People on fixed incomes are being hurt, he said, because "everything is going up a little bit at a time."
"The school board should not budget depending on continuous tax increases," he said.
Sherrie Mitchell of Snow Creek also opposed the tax hike, saying payroll taxes, insurance, food, electricity rates and gas have all gone up. This makes it difficult for property owners who are trying to preserve farmland and keep it in the family, she said.
"Schools must operate on what they have been allotted," she added.
Jerry Thomas of Union Hall said he supports the school system, but opposes any real estate tax increase.
The school budget "refuses to face economic reality," he said, and paints a "picture of dire consequences."
"I have listened to a chorus of 'the sky is falling' ... and we still have a great school system," he said. "It's not the amount, but it's how it is spent. Any additional tax increase would be unreasonable. It all adds up. It all hurts."
Dr. Sam Campbell, a retired educator who now directs Helping Hands, said it is not a scenario where the quality of the school system comes "crashing down" all at once.
"It's a step by step decline," he said. "Don't let this system erode. We are at the tipping point (of that decline)."
Campbell said this is a community issue because schools are for the "common good."
"Schools are for everybody," he said. "We all benefit from a good education (provided for everyone)."
Jason Cooper of Boones Mill said he is usually not in favor of tax increases, "but in this case, this is something we need to do."
Cooper said employees have continued to "do more with less," and need a "boost of confidence."
"You have to face the consequences of what you decide," he told the board, adding that the support for schools should be across the community.
Richard Ellis of the Blackwater District, pointed out that on the county's website, low tax rates are advertised as well as one of the best school systems in the state.
But "cheap taxes" can't always mean great schools, he said. "We can't have our cake and eat it, too."
Bill Jacobsen, CEO of Carilion Franklin Memorial Hospital, said having a good school system helps him as an administrator, a member of the community and as a father whose daughter recently graduated from Franklin County High School.
"Most managers (at the hospital) were educated in Franklin County schools," he said. "I have never worked with a greater group of people. I encourage all of you to support the 2-cent tax increase."
Several school bus drivers spoke in support of the tax hike.
Brad Hodges of the Blue Ridge District drives a bus and has two children in county schools.
"If something is worth something, you've got to invest in it," he said.
George Hutcherson of Rocky Mount said he supports the tax increase and "the school system should be applauded for money management."

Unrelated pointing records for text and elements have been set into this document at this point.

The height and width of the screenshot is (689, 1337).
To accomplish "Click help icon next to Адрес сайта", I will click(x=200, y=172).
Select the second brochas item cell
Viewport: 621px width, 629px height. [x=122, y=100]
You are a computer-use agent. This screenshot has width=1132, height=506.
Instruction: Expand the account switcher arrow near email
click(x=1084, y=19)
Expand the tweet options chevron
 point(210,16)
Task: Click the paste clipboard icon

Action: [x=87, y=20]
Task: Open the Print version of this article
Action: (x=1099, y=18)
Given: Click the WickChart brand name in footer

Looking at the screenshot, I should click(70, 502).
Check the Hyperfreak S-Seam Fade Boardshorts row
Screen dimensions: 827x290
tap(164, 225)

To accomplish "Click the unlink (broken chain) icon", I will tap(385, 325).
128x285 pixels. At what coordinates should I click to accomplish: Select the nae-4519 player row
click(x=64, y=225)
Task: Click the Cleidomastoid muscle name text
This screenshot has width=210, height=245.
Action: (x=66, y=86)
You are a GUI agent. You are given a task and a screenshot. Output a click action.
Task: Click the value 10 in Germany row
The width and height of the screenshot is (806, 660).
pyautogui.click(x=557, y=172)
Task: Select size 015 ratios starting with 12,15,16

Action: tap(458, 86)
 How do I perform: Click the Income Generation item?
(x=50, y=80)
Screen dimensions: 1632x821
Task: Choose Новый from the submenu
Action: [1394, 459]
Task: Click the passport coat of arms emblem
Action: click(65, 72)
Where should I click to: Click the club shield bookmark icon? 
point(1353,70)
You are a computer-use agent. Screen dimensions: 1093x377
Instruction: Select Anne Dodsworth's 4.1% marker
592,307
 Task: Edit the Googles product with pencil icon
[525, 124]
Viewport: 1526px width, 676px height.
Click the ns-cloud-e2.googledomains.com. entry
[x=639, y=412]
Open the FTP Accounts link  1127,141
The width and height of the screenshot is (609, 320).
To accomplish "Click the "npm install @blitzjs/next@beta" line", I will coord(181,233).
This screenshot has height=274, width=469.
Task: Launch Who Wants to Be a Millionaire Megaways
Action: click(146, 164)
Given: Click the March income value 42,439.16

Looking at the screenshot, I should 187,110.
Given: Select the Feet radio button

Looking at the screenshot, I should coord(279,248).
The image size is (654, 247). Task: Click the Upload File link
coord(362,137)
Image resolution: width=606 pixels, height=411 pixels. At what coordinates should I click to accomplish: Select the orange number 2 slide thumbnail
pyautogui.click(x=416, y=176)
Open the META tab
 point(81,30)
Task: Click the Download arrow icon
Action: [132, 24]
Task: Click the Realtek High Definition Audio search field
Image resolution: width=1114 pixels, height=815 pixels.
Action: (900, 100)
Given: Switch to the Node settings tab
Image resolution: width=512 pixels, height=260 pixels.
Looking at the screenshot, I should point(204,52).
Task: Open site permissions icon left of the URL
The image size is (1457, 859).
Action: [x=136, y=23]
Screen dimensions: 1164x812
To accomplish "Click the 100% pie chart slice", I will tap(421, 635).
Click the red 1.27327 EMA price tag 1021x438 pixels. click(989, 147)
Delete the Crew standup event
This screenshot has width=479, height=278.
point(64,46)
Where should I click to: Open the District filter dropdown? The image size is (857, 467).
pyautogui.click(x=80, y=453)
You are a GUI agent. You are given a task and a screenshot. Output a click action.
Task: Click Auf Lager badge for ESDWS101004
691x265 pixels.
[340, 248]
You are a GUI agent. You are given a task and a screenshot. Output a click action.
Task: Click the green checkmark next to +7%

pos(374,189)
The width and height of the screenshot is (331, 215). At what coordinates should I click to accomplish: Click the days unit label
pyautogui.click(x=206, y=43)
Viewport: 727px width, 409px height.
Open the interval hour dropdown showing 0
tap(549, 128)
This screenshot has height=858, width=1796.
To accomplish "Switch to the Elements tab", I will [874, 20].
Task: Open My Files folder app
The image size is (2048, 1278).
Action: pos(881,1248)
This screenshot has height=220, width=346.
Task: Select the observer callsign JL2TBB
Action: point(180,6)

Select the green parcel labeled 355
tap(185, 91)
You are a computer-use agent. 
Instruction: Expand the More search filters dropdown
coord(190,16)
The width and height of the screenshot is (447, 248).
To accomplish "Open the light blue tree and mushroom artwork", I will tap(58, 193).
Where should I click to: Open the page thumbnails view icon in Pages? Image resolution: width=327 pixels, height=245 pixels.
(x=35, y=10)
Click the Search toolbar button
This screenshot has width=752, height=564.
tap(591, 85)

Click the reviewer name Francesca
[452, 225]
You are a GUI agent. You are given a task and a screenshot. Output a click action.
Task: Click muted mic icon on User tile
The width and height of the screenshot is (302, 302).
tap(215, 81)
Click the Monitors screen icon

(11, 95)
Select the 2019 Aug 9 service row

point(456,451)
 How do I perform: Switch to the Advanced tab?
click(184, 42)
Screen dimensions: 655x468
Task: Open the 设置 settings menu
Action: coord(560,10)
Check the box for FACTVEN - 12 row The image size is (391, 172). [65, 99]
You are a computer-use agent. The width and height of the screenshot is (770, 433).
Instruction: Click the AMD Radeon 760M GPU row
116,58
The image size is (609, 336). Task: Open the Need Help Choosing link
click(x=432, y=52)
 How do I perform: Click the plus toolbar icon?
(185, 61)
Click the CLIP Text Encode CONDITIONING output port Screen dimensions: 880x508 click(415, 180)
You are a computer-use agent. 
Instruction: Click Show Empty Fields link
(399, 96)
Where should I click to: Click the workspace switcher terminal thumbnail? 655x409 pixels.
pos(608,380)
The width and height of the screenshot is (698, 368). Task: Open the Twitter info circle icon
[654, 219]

"It (the requested funding) ought to be an automatic approval," he said.
Leanne Worley, a longtime teacher in the county, told the board, "We have a crisis of community," and she was tired of hearing school employees being criticized over pay raises.
"We are all hard-working servants of the community. I serve it with all my heart," she said. "And I do it because I care."
Worley said schools help build the community and the economy, and the dialogue (related to asking for more funding) is "not good for Franklin County."
"Your job is to help us get back together," she told the board. "Let's figure out a way not to put ourselves in this spot any more."
LaVerne Tiggle of Rocky Mount, a retired educator, said she is a taxpayer and she supports the tax raise.
"We need these services that may be cut," she said. "I have seen the consequences (of not having them)."
"It is painful to have to beg for what we need for the school system," she said.
School Superintendent Dr. Mark Church thanked the supervisors for giving everyone a chance to speak at the public hearing.
"I cannot be prouder of the community," he said. "This is how it works."
Supervisors made no comments at the public hearing. They have scheduled a meeting for Tuesday, April 23 at 6 p.m. in their meeting room at the government center to discuss adoption of the budget and whether to keep the proposed tax increase or lower it.